Kohl me había preguntado: «¿Tiene inconveniente en que sea yo quien haga el arresto?».
«Quiero que lo haga», le había respondido.
Como recompensa, a decir verdad. O como reconocimiento. O a modo de elogio. Como una condecoración por entrar en combate. Un privilegio que se había ganado. Era ella la que había hecho todo el trabajo. Y tenido todas las ideas y obtenido todos los logros. De ahí la recompensa. Que, en el lenguaje de los militares, era «sustancial», pues teníamos un gran enemigo. No en el plano físico. Al menos, no que yo recuerde. Le clavé un escoplo en el cerebro varios años después y no me pareció un hombre grande. Sí que lo era en lo que a poder se refiere. Y prestigio. E influencia. Un disparo a larguísima distancia. En especial, para una mujer. Que fue, en parte, por lo que le di permiso. Había sucedido hacía muchos años. El reconocimiento era importante. Y se lo merecía. Hizo el trabajo, tuvo las ideas, obtuvo los logros. Era meticulosa y muy inteligente.

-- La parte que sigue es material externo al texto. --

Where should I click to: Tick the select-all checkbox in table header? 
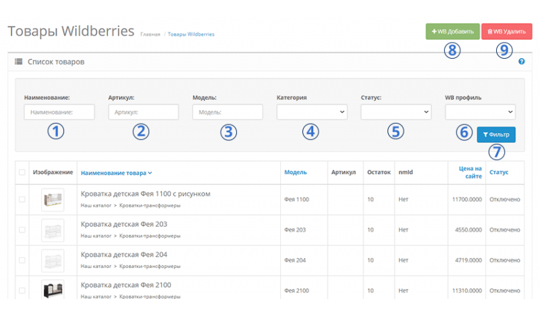[x=22, y=173]
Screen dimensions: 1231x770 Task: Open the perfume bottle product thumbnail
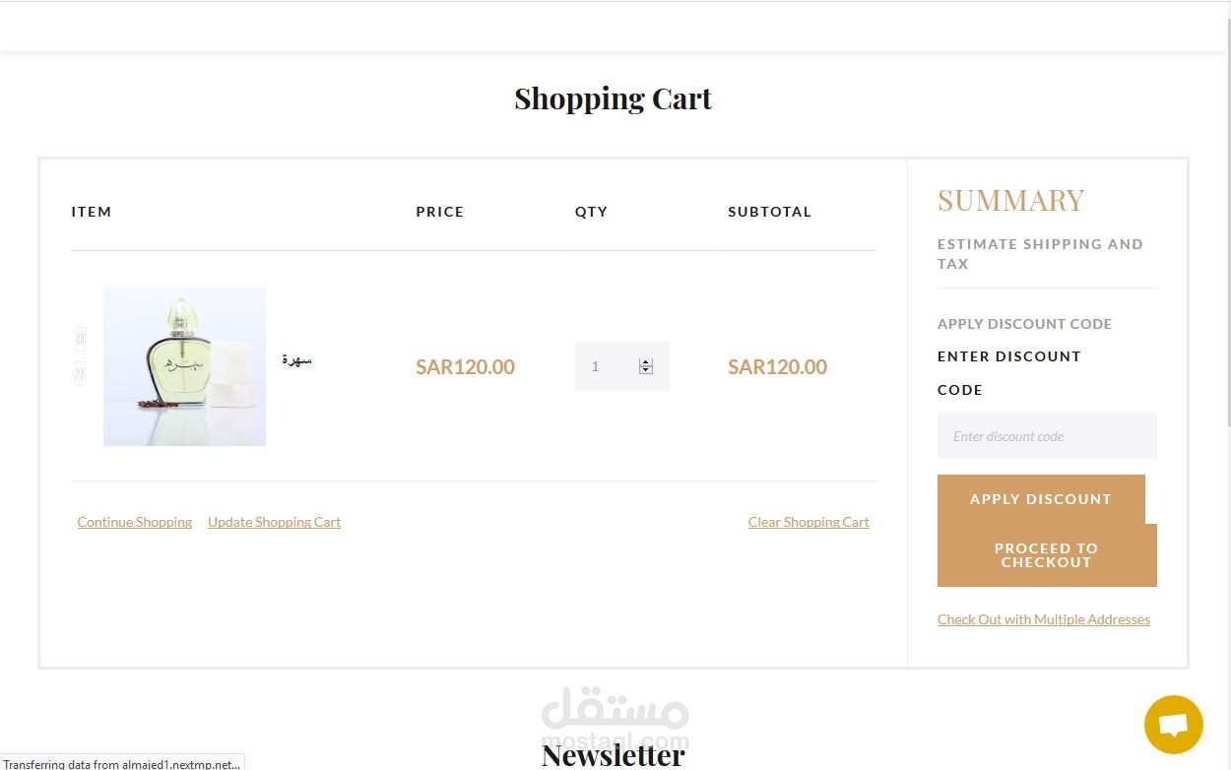pyautogui.click(x=184, y=365)
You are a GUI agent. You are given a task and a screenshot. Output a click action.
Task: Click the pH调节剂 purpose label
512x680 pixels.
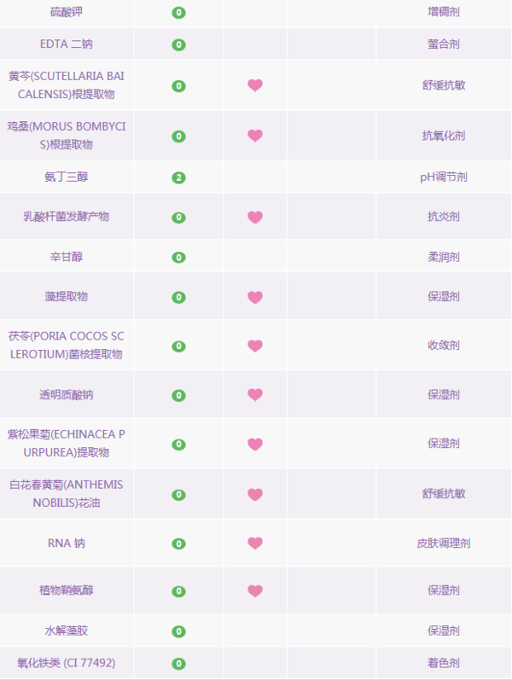[444, 177]
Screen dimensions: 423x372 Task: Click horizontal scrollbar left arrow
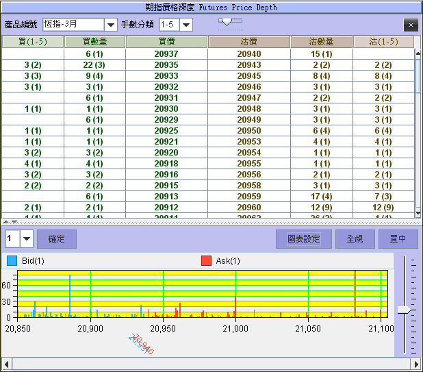6,363
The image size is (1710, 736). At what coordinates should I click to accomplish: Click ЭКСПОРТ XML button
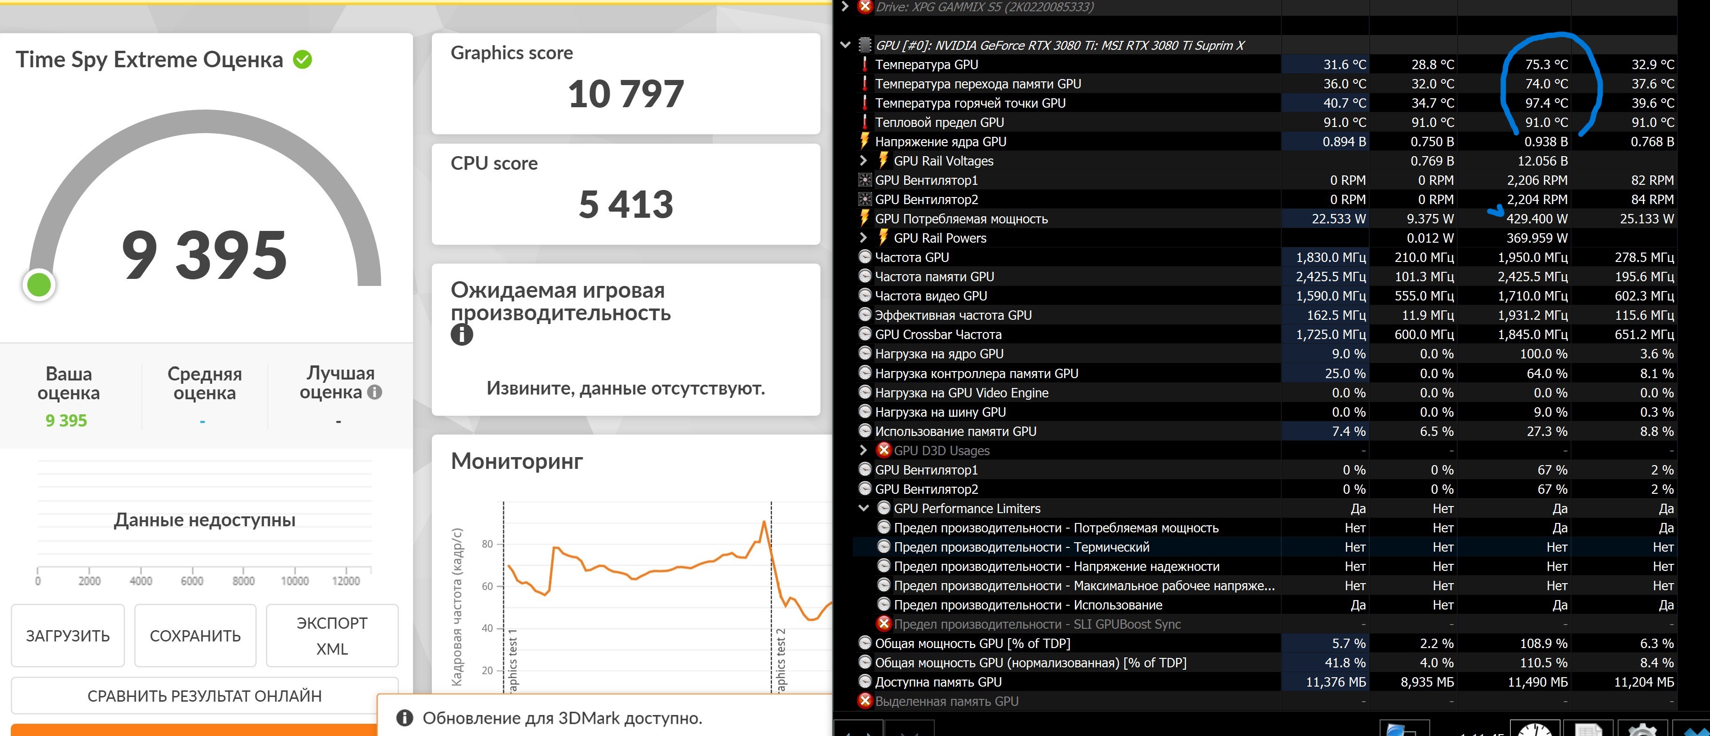point(332,635)
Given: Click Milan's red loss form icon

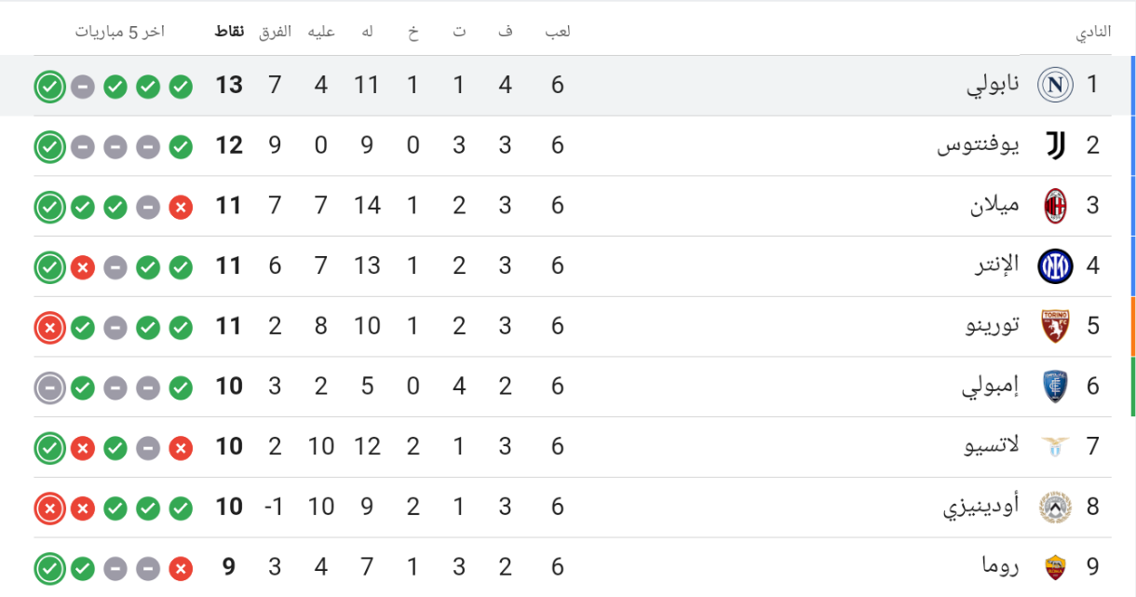Looking at the screenshot, I should tap(181, 208).
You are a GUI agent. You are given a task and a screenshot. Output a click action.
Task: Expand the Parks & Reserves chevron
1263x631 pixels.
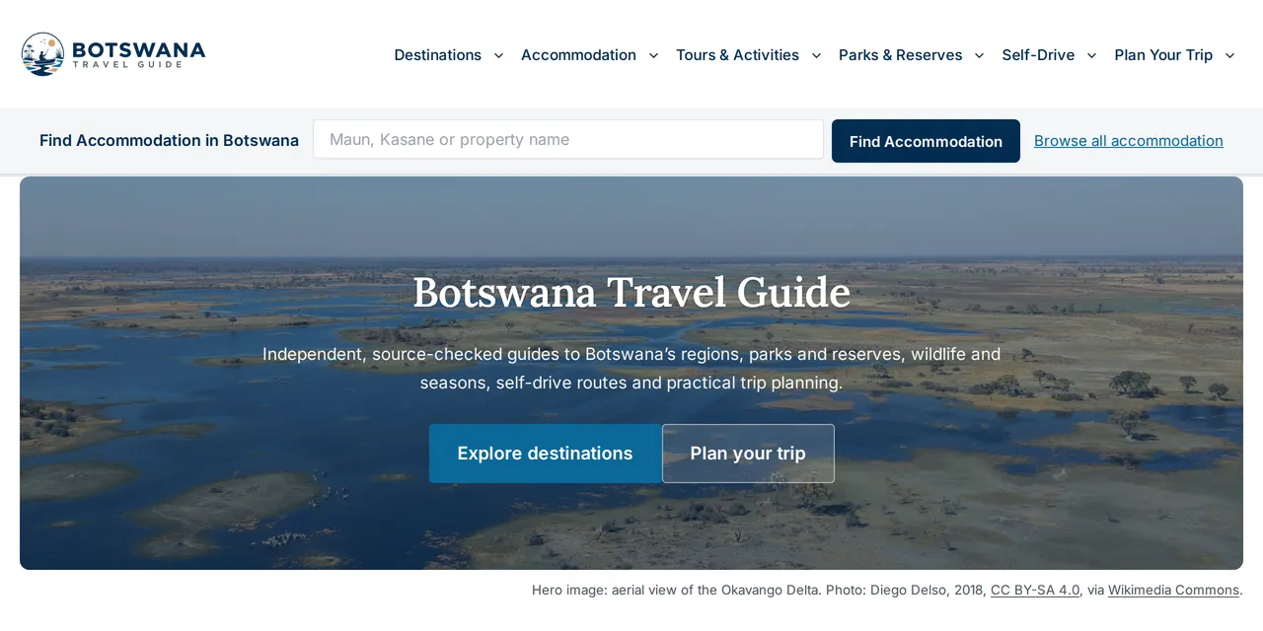coord(979,55)
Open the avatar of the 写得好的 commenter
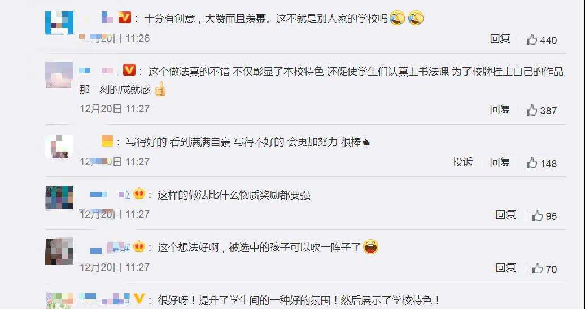 pos(59,147)
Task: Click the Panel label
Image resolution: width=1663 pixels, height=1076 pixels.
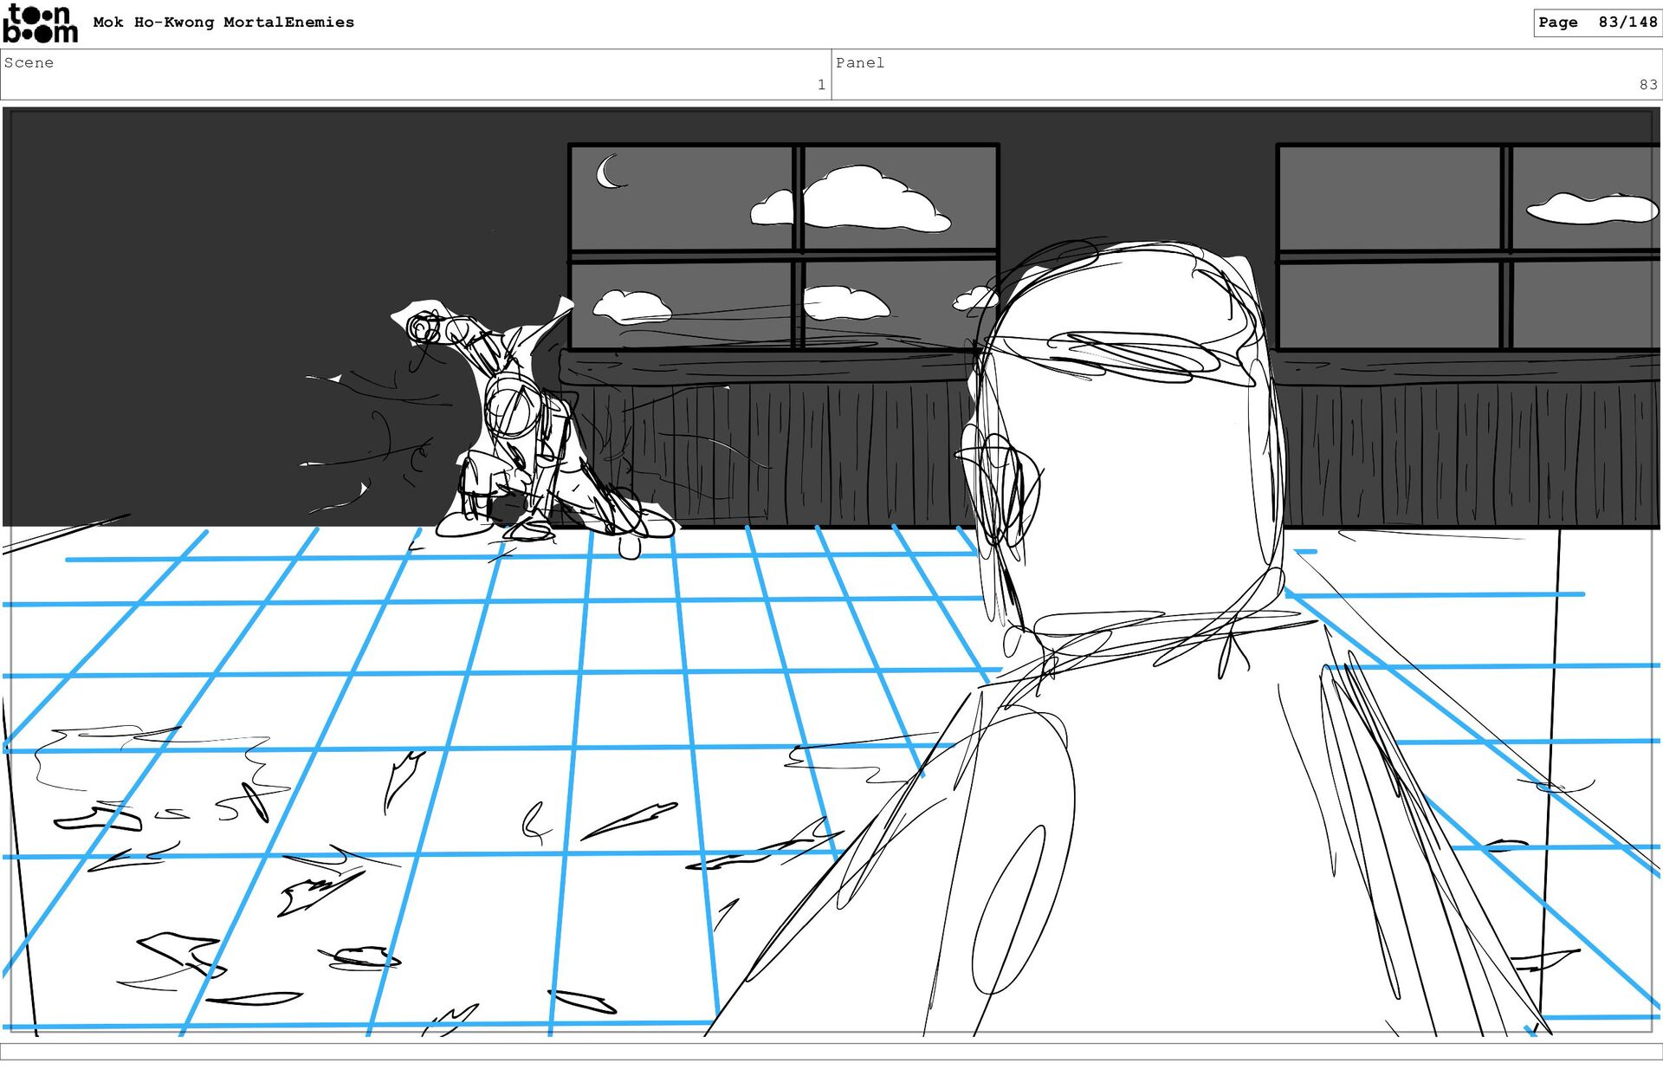Action: pyautogui.click(x=859, y=62)
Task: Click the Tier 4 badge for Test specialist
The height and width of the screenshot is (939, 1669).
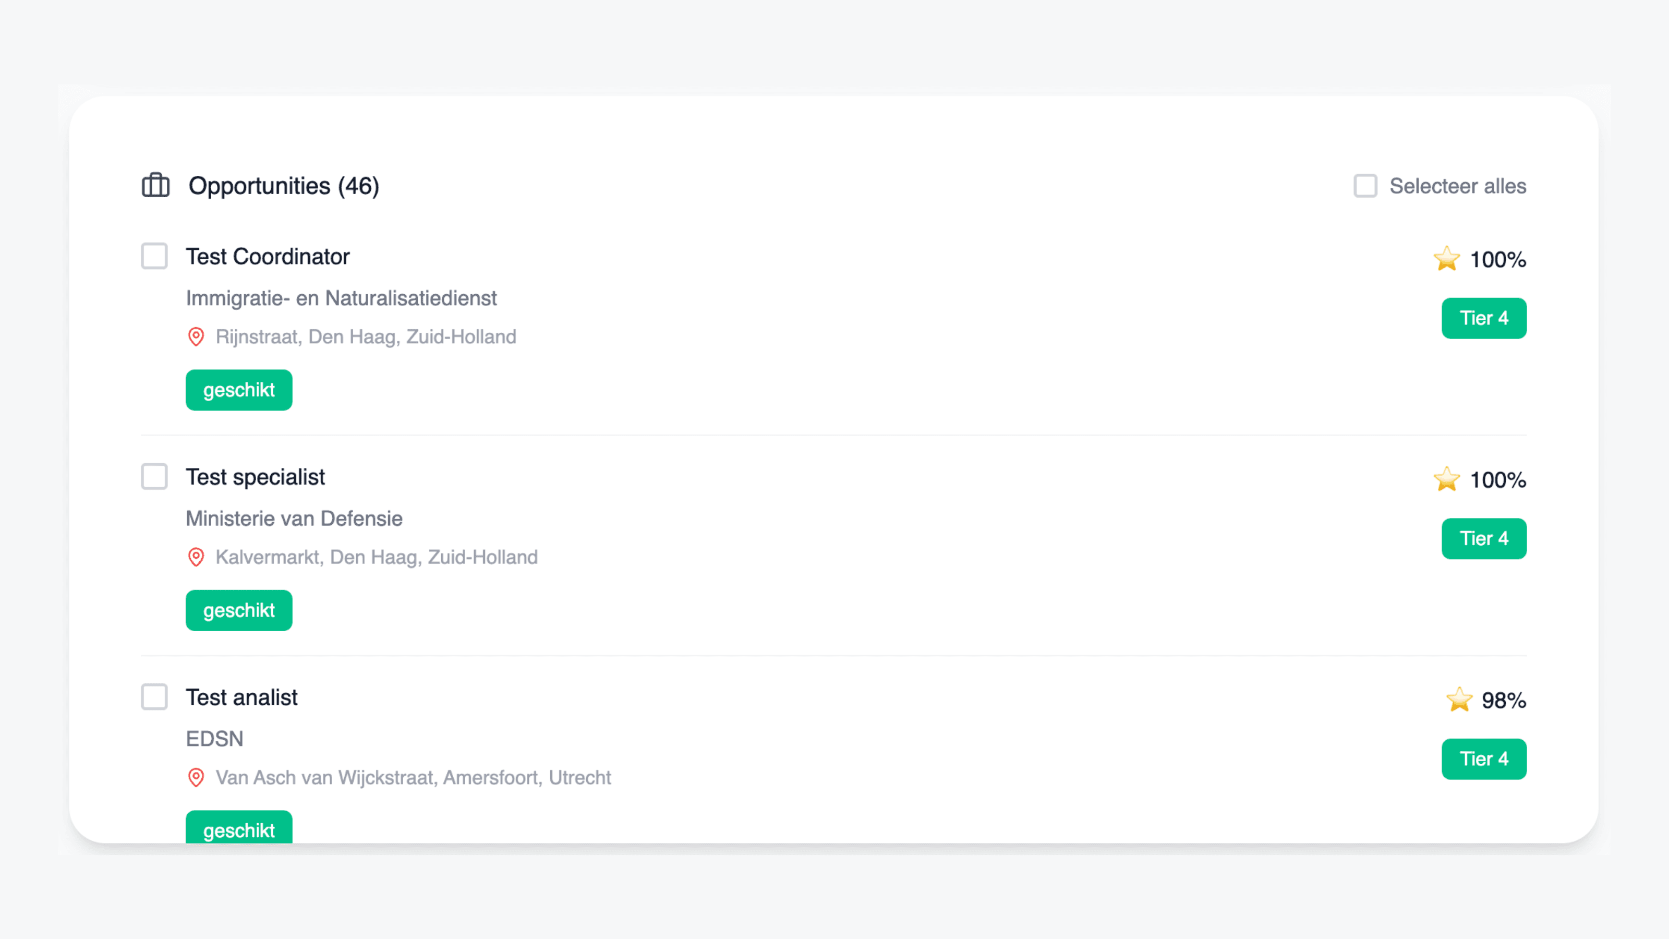Action: pos(1483,539)
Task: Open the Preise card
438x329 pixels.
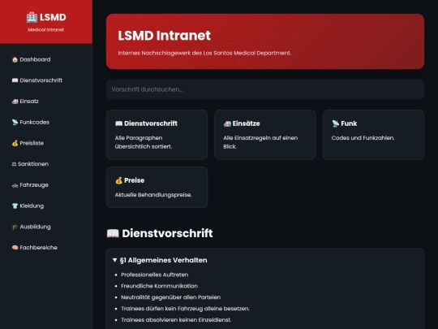Action: [x=157, y=187]
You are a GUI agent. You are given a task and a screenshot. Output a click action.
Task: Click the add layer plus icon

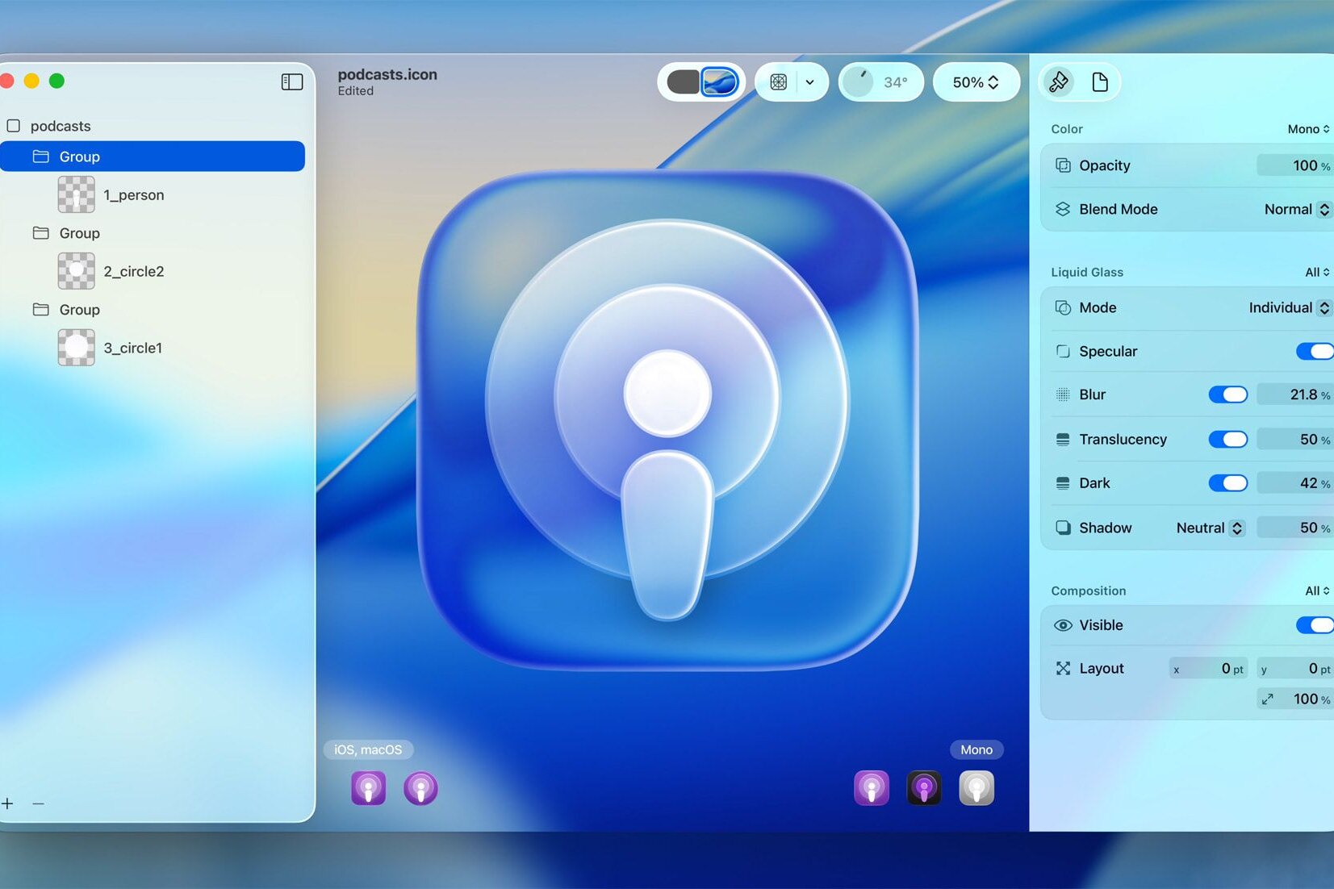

Nada de lo cual había servido para que se salvase.
Me desnudé y me metí en la cama. Dejé descorridas las cortinas. Pensé que quizás el resplandor de la ciudad me reconfortaría y que el amanecer me ayudaría a despertar.
A las siete menos un minuto de la mañana siguiente salíamos para Wallace Court en el coche de Bennett, que no era el anónimo Vauxhall azul marino del día anterior, sino un anónimo Vauxhall plateado. Idénticos por lo demás. Como coches de alquiler. Seguimos casi la misma ruta, solo que más rápido, porque el tráfico de las mañanas avanzaba en sentido contrario. Llegaba a la ciudad, no salía. Hora punta, pero no para nosotros. Parecía que Bennett estuviera cansado. Casey Nice tenía buen aspecto. No hablamos. No había nada que decir. Era evidente que el galés pensaba que estaba haciéndole perder el tiempo. Lo que era posible. Incluso probable. Pero el azar desempeña cierto papel en todo. Aunque solo sea para no tener que llegar a decir: «Si hubiera sabido entonces lo que sé ahora…». Frase que se usa a menudo. Mi madre la decía a todas horas. En su caso, y aunque lo creía a pies juntillas, le servía también de ejercicio de pronunciación, como esas personas que están aprendiendo un idioma extranjero, cosa que, en efecto, estaba haciendo, con toda su atención puesta en los sonidos vocálicos de final de palabra y ninguna en los consonánticos: «Si hubiega sabido entonces lo que sé ahoga…».
«Lo que sé ahora». Eso sonaba en ese momento como redobles solemnes y un poco siniestros, como los golpes de timbal al principio de una sinfonía melancólica. Shostakovich, quizá.
«Lo que sé ahora».
Pero lo supe cuando llevábamos veinte minutos de visita.